** Exercise objective **
Which lines of the records contain the word "beside"? Copy each one.

BEGIN Data

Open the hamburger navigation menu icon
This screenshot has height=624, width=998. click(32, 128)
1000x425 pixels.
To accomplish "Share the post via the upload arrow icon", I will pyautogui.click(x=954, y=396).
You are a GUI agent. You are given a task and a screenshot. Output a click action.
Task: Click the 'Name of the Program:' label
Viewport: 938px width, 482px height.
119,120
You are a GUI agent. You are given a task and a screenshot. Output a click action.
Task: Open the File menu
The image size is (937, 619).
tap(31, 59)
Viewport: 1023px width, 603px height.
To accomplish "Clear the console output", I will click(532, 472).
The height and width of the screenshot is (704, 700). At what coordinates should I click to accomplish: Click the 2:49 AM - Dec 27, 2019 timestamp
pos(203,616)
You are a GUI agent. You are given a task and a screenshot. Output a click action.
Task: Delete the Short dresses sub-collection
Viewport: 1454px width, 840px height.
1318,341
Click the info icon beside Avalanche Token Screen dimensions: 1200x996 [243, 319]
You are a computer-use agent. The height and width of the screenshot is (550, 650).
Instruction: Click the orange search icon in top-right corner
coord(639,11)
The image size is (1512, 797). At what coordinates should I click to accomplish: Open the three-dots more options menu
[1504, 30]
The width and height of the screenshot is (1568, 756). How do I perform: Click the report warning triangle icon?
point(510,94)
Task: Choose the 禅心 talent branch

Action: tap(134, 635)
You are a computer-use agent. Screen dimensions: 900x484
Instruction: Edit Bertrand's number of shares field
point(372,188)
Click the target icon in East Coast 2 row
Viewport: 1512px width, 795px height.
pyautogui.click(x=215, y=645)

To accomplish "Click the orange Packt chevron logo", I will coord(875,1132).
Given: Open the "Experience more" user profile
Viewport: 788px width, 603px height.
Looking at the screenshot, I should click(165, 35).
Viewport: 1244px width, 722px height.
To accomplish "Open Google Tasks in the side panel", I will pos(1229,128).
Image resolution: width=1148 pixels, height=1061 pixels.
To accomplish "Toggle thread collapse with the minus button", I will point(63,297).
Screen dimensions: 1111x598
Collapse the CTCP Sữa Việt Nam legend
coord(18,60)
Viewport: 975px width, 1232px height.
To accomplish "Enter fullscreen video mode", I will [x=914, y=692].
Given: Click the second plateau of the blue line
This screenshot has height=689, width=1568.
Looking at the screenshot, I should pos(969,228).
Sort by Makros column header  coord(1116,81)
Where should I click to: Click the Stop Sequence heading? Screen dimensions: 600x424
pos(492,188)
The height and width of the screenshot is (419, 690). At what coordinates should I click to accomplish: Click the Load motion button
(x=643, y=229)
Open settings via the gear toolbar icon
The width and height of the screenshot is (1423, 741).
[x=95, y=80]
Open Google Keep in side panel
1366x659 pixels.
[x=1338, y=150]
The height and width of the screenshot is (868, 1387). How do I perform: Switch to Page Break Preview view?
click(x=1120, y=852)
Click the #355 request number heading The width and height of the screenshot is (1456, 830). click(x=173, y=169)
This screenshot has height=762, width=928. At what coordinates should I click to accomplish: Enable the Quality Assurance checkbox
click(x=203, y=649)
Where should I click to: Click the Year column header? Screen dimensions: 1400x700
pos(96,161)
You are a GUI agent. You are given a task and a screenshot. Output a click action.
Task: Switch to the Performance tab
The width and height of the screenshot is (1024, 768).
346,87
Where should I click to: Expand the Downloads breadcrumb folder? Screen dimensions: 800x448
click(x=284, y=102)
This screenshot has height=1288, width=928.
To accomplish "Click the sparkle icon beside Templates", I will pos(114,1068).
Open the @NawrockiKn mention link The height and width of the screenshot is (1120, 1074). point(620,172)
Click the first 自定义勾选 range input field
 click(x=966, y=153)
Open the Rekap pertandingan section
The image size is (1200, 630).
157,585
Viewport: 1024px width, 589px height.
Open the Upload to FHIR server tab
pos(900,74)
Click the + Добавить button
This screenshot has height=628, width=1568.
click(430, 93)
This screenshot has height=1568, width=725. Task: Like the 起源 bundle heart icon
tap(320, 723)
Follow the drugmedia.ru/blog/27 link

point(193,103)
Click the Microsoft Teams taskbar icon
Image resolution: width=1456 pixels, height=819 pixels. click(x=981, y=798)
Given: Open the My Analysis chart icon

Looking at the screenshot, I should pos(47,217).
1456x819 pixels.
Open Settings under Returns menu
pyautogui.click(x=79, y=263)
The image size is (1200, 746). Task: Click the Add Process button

END Data

** Response for this exercise **
Click the info icon beside Avalanche Token Screen dimensions: 1200x996 [243, 319]
To accomplish "Click the sparkle icon beside Templates", I will pos(114,1068).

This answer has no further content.